In [1]:
# sbi example taken from ltu-ili examples - understanding ili 
# simpler example to play with parameters/training input/arguments

In [2]:
import os
import pandas as pd
import argparse
import numpy as np
import torch
from torch.distributions import Uniform, ExpTransform, TransformedDistribution #, AffineTransform

import torch.nn as nn

import ili
from ili.dataloaders import StaticNumpyLoader
from ili.inference import InferenceRunner
from ili.validation import ValidationRunner
from ili.dataloaders import NumpyLoader
from ili.inference import InferenceRunner
from ili.validation.metrics import PosteriorCoverage, PlotSinglePosterior

device = 'cuda' if torch.cuda.is_available() else 'cpu'
print('Device:', device)

Device: cpu


In [3]:
# Get theta
df_pars = pd.read_csv('/home/jovyan/camels/LH/CosmoAstroSeed_IllustrisTNG_L25n256_LH.txt', delim_whitespace=True)
theta = df_pars[['Omega_m', 'sigma_8', 'A_SN1', 'A_AGN1', 'A_SN2', 'A_AGN2']].to_numpy()
print(theta)
print(theta.shape)

[[0.309   0.979   3.11234 1.12194 0.6685  0.53182]
 [0.3026  0.9394  3.42001 3.96137 1.03311 1.1607 ]
 [0.4282  0.753   0.70613 0.37423 1.96292 0.6272 ]
 ...
 [0.1582  0.7854  0.93952 2.23148 1.85446 1.32961]
 [0.3854  0.9778  0.93692 0.42869 1.48761 1.32042]
 [0.4322  0.6142  1.28521 0.35799 1.1591  0.86754]]
(1000, 6)


  df_pars = pd.read_csv('/home/jovyan/camels/LH/CosmoAstroSeed_IllustrisTNG_L25n256_LH.txt', delim_whitespace=True)


In [4]:
def initialise_priors(device="cpu", astro=True, dust=True):

    combined_priors = []

    if astro:
        base_dist1 = Uniform(
            torch.log(torch.tensor([0.25], device=device)),
            torch.log(torch.tensor([4], device=device)),
        )
        base_dist2 = Uniform(
            torch.log(torch.tensor([0.5], device=device)),
            torch.log(torch.tensor([2], device=device)),
        )
        astro_prior1 = TransformedDistribution(base_dist1, ExpTransform())
        astro_prior2 = TransformedDistribution(base_dist2, ExpTransform())
        omega_prior = Uniform(
            torch.tensor([0.1], device=device),
            torch.tensor([0.5], device=device),
        )
        sigma8_prior = Uniform(
            torch.tensor([0.6], device=device),
            torch.tensor([1.0], device=device),
        )
        combined_priors += [
            omega_prior,# prior for omega m, between 0.1 and 0.5: uniform
            sigma8_prior,# prior for sigma_8, between 0.6 and 1: uniform
            astro_prior1,# prior for A_SN1, between 0.25 and 4: exponential
            astro_prior1,# prior for A_AGN1, between 0.25 and 4: exponential
            astro_prior2,# prior for A_SN2, between 0.5 and 2: exponential
            astro_prior2,# prior for A_AGN2, between 0.5 and 2: exponential
        ]

    prior = process_prior(combined_priors)

    return prior[0]

In [5]:
from torch.distributions import Uniform, ExpTransform, TransformedDistribution #, AffineTransform
import torch
from sbi.utils.user_input_checks import process_prior

prior = initialise_priors()
print(prior)

MultipleIndependent()


            interpreted as independent of each other and matched in order to the
            components of the parameter.


In [6]:
# get x

# Define the directory containing the LH_X files
directory = "/home/jovyan/camels/LH/get_LF/output/"
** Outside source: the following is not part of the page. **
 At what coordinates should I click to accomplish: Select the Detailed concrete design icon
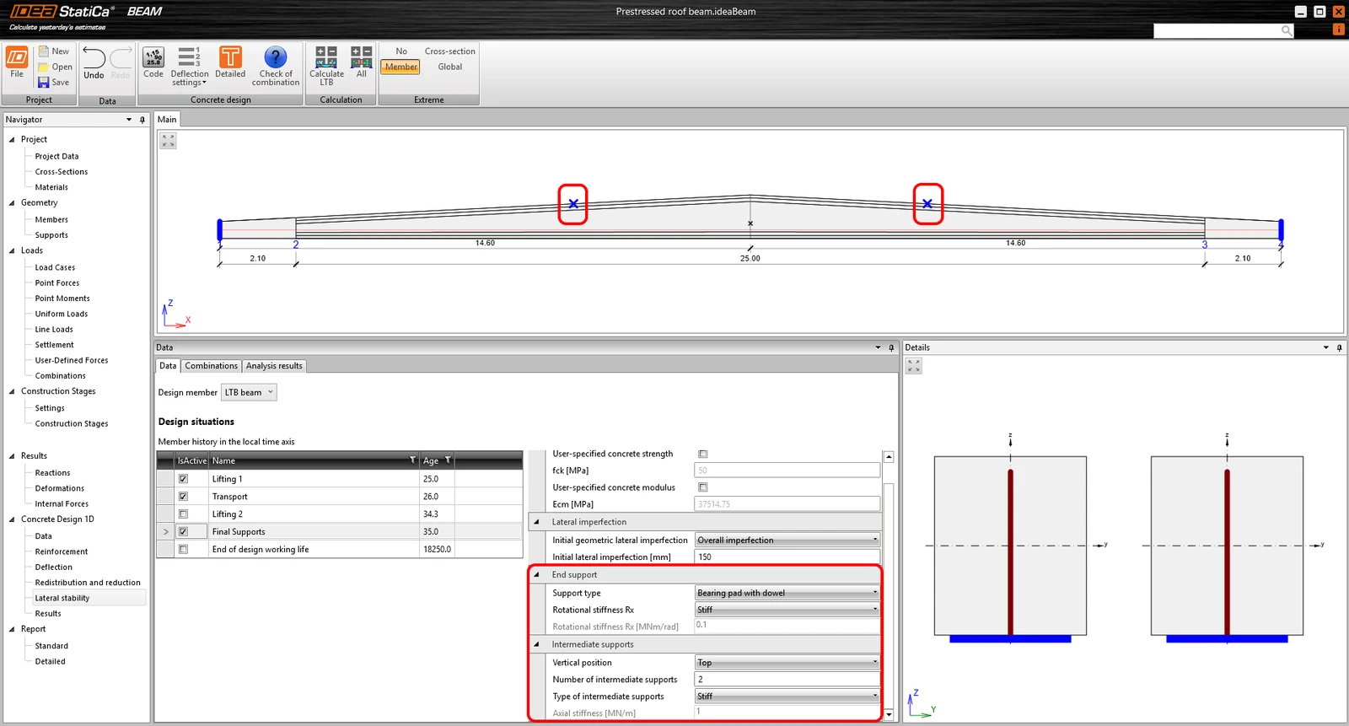pyautogui.click(x=230, y=57)
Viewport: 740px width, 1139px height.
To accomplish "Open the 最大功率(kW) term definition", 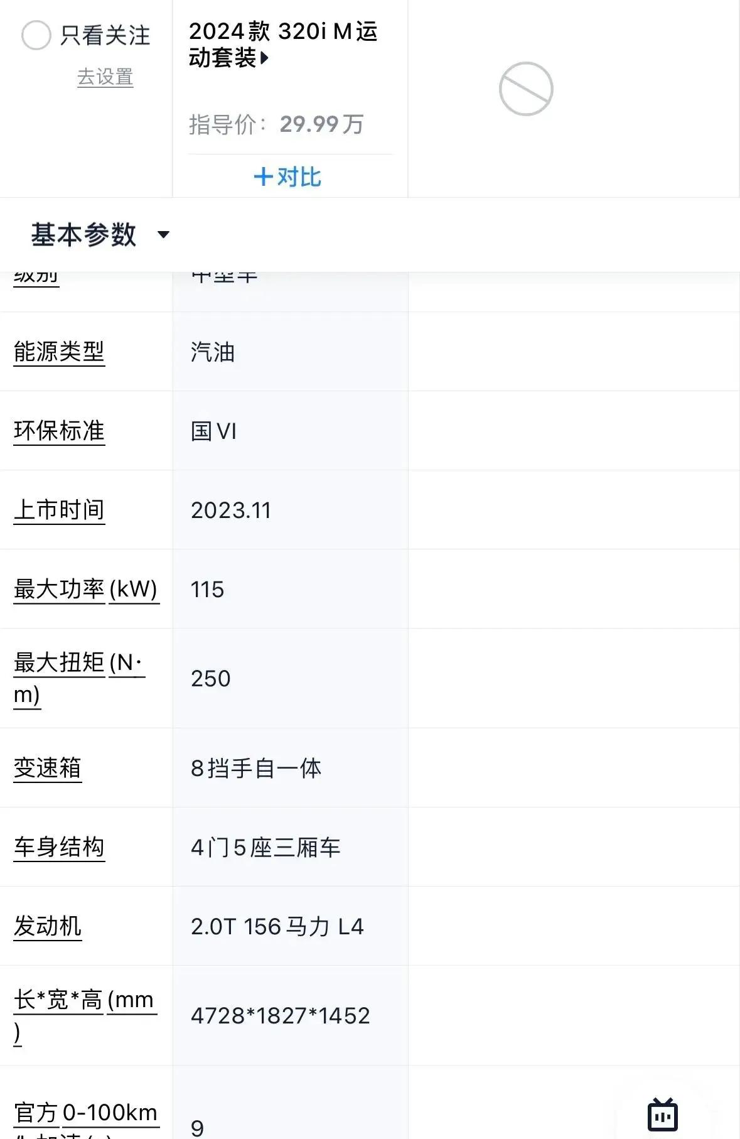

# Get all files in the directory
files = os.listdir(directory)

# Filter out files that start with "LH_" and end with ".txt"
LH_X_files = [file for file in files if file.startswith("LH_") and file.endswith(".txt")]

# Initialize lists to store data
phia = []
phi_sigmaa = []
binsa = []
LH_X_values = []

# Iterate over LH_X files
for LH_X_file in LH_X_files:
    # Define the file path
    file_path = os.path.join(directory, LH_X_file)
    
    # Extract LH_X value from the file name (remove the ".txt" extension)
    LH_X = LH_X_file[:-4]
    
    # Initialize an empty dictionary to store variable names and their values
    variable_data = {}

    # Open the text file for reading
    with open(file_path, 'r') as file:
        # Initialize variables to store the current variable name and its values
        current_variable_name = None
        current_variable_values = []

        # Iterate over each line in the file
        for line in file:
            # Remove leading and trailing whitespace from the line
            line = line.strip()

            # Check if the line is empty
            if not line:
                continue

            # Check if the line is a variable name
            if line in ['phi', 'phi_sigma', 'hist', 'massBinLimits']:
                # If it's a new variable name, update the current variable name and reset the values list
                if current_variable_name is not None:
                    variable_data[current_variable_name] = current_variable_values
                    current_variable_values = []

                current_variable_name = line
            else:
                # If it's not a variable name, convert the value to float and append it to the values list
                current_variable_values.append(float(line))

        # Add the last variable data to the dictionary
        if current_variable_name is not None:
            variable_data[current_variable_name] = current_variable_values
        
        # Extract specific variables
        phi = variable_data.get('phi')
        phi_sigma = variable_data.get('phi_sigma')
        bins = variable_data.get('massBinLimits')

        phia.append(phi)
        phi_sigmaa.append(phi_sigma)
        binsa.append(bins)
        LH_X_values.append(LH_X)

# Create a DataFrame from the lists
df_x = pd.DataFrame({'LH_X': LH_X_values, 'phi': phia, 'phi_sigma': phi_sigmaa, 'bins': binsa})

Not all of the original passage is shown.